La fibrillazione atriale è un disturbo del ritmo cardiaco. I sintomi della fibrillazione atriale sono il battito del cuore risulta molto rapido ed irregolare. La malattia rende impossibile un’efficace contrazione delle cavità atriali che si ripercuote sulla funzionalità dei ventricoli e sul flusso sanguigno.
La fibrillazione atriale è un disturbo che coinvolge le camere superiori del muscolo cardiaco, gli atri, e determina un battito accelerato: si parla infatti di cuore in fibrillazione. Si manifesta con l’aritmia cardiaca, ossia un problema di frequenza del cuore. In condizioni normali, a riposo, il ritmo cardiaco, definito “sinusale” è solitamente di 60-80 pulsazioni al minuto. In caso di fibrillazione atriale, la frequenza può variare tra 300 e 600 battiti al minuto. La fibrillazione atriale è, però, una malattia progressiva e potenzialmente pericolosa, in quanto comporta una accelerazione della funzionalità del cuore, riducendo l’efficienza della pompa cardiaca.
La fibrillazione può di conseguenza impedire al cuore di inviare la quantità di sangue e di ossigeno sufficiente a soddisfare i bisogni dell’organismo. Per questo va inquadrata in breve tempo e trattata in maniera adeguata. Solo nel nostro Paese, la malattia colpisce tra i 700mila e gli 800mila italiani e determina non solo gravi problemi di salute, ma anche spese sociali rilevanti per l’intera collettività. Si calcola che il costo annuo per ogni singolo paziente è di oltre 3.000 euro. Ma novità importanti si registrano per quanto riguarda il trattamento della malattia, anche nei casi più difficili.

» Materiale
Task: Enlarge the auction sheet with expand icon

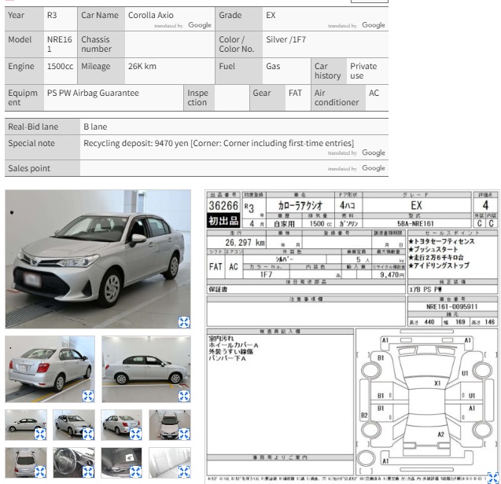Action: [494, 478]

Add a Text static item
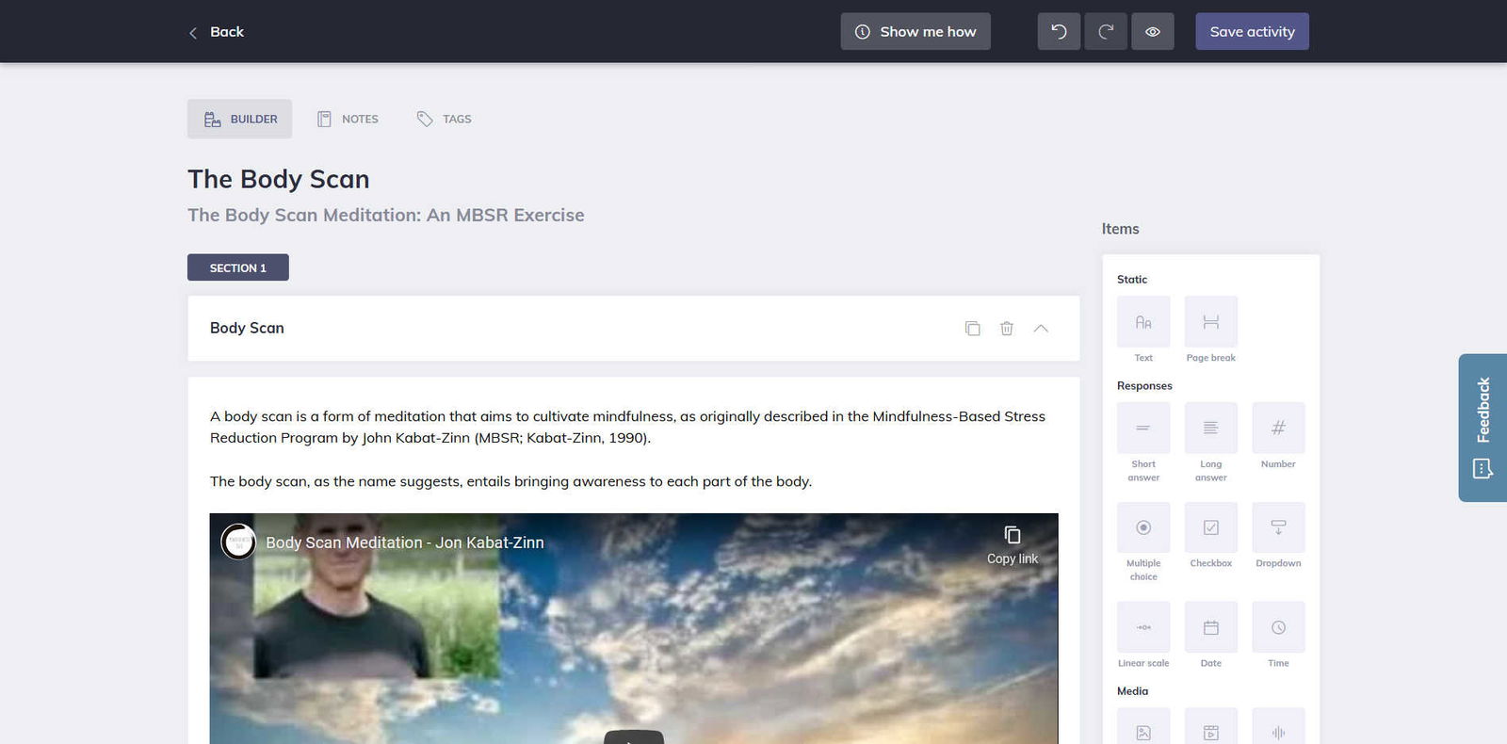(1143, 323)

» Esercizi
#1 Secondo il testo sulla fibrillazione atriale, quanti italiani sono colpiti dalla malattia?
#2 Prosegui il testo sulla fibrillazione atriale a partire dall'ultima frase riportata.

» Risposte numerate
#1 Tra i 700mila e gli 800mila italiani.

#2
All’ultimo congresso dell’American College of Cardiology (ACC) è stato presentato lo studio internazionale AUGUSTUS, contemporaneamente pubblicato anche sulla rivista New England Journal of Medicine. Lo studio condotto su 4.614 persone, ha valutato i regimi antitrombotici in pazienti con fibrillazione atriale non valvolare e recente diagnosi di sindrome coronarica acuta (SCA) e/o sottoposti a intervento di angioplastica coronarica (PCI). Dalla ricerca è emerso che la percentuale di pazienti con sanguinamento maggiore o non maggiore clinicamente rilevante a sei mesi era significativamente inferiore in quelli trattati con Apixaban, rispetto a quelli trattati con antagonista della vitamina K”. I risultati della ricerca sono presentati, per la prima volta nel nostro Paese, durante un incontro di approfondimento tra specialisti e giornalisti. L’evento è stato organizzato per illustrare le ultime novità emerse dalla ricerca medico-scientifica.